**** Data lines

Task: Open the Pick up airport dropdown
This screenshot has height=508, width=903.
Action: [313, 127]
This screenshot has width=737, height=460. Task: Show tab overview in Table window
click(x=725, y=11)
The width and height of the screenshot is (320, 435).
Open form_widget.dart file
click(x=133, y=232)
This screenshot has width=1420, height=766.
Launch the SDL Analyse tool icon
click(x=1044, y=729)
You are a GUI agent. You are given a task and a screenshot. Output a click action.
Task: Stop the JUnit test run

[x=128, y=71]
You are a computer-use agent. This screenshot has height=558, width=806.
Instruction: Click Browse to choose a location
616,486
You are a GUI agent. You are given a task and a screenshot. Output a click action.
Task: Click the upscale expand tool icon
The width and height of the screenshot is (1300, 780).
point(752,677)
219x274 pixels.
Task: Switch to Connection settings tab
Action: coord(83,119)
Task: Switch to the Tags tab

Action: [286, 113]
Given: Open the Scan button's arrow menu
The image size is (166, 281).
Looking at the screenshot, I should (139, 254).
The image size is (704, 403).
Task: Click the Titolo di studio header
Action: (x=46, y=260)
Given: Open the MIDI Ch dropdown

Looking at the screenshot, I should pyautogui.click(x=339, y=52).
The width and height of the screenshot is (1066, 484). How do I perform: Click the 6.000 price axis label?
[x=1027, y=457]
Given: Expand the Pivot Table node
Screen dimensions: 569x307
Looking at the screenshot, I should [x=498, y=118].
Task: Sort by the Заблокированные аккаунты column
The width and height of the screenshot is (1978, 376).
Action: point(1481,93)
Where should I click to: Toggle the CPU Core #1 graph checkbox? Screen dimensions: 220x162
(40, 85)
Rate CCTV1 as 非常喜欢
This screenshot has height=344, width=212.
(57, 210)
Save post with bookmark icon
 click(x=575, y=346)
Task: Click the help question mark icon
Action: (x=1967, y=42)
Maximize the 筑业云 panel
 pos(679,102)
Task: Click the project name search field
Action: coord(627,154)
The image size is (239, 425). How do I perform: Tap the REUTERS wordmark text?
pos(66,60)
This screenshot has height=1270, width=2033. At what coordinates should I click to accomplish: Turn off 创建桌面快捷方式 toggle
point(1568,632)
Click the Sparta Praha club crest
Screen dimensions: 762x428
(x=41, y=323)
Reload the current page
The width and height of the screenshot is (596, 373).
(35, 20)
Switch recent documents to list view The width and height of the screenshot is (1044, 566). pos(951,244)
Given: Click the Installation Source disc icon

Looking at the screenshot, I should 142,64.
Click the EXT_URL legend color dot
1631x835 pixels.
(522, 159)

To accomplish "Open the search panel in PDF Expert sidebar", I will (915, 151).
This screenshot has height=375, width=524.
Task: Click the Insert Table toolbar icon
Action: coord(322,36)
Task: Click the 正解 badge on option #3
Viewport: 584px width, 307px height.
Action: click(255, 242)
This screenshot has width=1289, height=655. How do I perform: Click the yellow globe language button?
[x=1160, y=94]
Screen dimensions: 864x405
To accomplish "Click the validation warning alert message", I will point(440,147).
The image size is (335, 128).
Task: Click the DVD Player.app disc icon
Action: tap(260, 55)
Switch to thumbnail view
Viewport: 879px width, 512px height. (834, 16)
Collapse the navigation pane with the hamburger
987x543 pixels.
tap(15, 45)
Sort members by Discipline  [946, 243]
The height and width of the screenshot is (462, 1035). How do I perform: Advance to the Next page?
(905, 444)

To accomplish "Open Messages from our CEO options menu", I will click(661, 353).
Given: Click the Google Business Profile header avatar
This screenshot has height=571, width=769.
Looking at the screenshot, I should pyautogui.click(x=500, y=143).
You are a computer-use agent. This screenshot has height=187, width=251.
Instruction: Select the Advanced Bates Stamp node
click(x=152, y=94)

********

Instructions to follow: Rewrite all of the data above, replacing every occurrence of "dropdown" with "drop-down menu" and leaving everything else unchanged.

Exercise result:
Task: Open the Pick up airport drop-down menu
This screenshot has height=508, width=903.
Action: [313, 127]
This screenshot has width=737, height=460. Task: Show tab overview in Table window
click(x=725, y=11)
The width and height of the screenshot is (320, 435).
Open form_widget.dart file
click(x=133, y=232)
This screenshot has width=1420, height=766.
Launch the SDL Analyse tool icon
click(x=1044, y=729)
You are a GUI agent. You are given a task and a screenshot. Output a click action.
Task: Stop the JUnit test run

[x=128, y=71]
You are a computer-use agent. This screenshot has height=558, width=806.
Instruction: Click Browse to choose a location
616,486
You are a GUI agent. You are given a task and a screenshot. Output a click action.
Task: Click the upscale expand tool icon
The width and height of the screenshot is (1300, 780).
point(752,677)
219x274 pixels.
Task: Switch to Connection settings tab
Action: coord(83,119)
Task: Switch to the Tags tab

Action: [286, 113]
Given: Open the Scan button's arrow menu
The image size is (166, 281).
Looking at the screenshot, I should (139, 254).
The image size is (704, 403).
Task: Click the Titolo di studio header
Action: (x=46, y=260)
Given: Open the MIDI Ch drop-down menu

Looking at the screenshot, I should pyautogui.click(x=339, y=52).
The width and height of the screenshot is (1066, 484). How do I perform: Click the 6.000 price axis label?
[x=1027, y=457]
Given: Expand the Pivot Table node
Screen dimensions: 569x307
Looking at the screenshot, I should [x=498, y=118].
Task: Sort by the Заблокированные аккаунты column
The width and height of the screenshot is (1978, 376).
Action: point(1481,93)
Where should I click to: Toggle the CPU Core #1 graph checkbox? Screen dimensions: 220x162
(40, 85)
Rate CCTV1 as 非常喜欢
This screenshot has height=344, width=212.
(57, 210)
Save post with bookmark icon
 click(x=575, y=346)
Task: Click the help question mark icon
Action: (x=1967, y=42)
Maximize the 筑业云 panel
 pos(679,102)
Task: Click the project name search field
Action: coord(627,154)
The image size is (239, 425). How do I perform: Tap the REUTERS wordmark text?
pos(66,60)
This screenshot has height=1270, width=2033. At what coordinates should I click to accomplish: Turn off 创建桌面快捷方式 toggle
point(1568,632)
Click the Sparta Praha club crest
Screen dimensions: 762x428
(x=41, y=323)
Reload the current page
The width and height of the screenshot is (596, 373).
(35, 20)
Switch recent documents to list view The width and height of the screenshot is (1044, 566). pos(951,244)
Given: Click the Installation Source disc icon

Looking at the screenshot, I should 142,64.
Click the EXT_URL legend color dot
1631x835 pixels.
(522, 159)

To accomplish "Open the search panel in PDF Expert sidebar", I will (915, 151).
This screenshot has height=375, width=524.
Task: Click the Insert Table toolbar icon
Action: coord(322,36)
Task: Click the 正解 badge on option #3
Viewport: 584px width, 307px height.
Action: click(255, 242)
This screenshot has width=1289, height=655. How do I perform: Click the yellow globe language button?
[x=1160, y=94]
Screen dimensions: 864x405
To accomplish "Click the validation warning alert message", I will point(440,147).
The image size is (335, 128).
Task: Click the DVD Player.app disc icon
Action: tap(260, 55)
Switch to thumbnail view
Viewport: 879px width, 512px height. (834, 16)
Collapse the navigation pane with the hamburger
987x543 pixels.
tap(15, 45)
Sort members by Discipline  [946, 243]
The height and width of the screenshot is (462, 1035). How do I perform: Advance to the Next page?
(905, 444)

To accomplish "Open Messages from our CEO options menu", I will click(661, 353).
Given: Click the Google Business Profile header avatar
This screenshot has height=571, width=769.
Looking at the screenshot, I should pyautogui.click(x=500, y=143).
You are a computer-use agent. This screenshot has height=187, width=251.
Instruction: Select the Advanced Bates Stamp node
click(x=152, y=94)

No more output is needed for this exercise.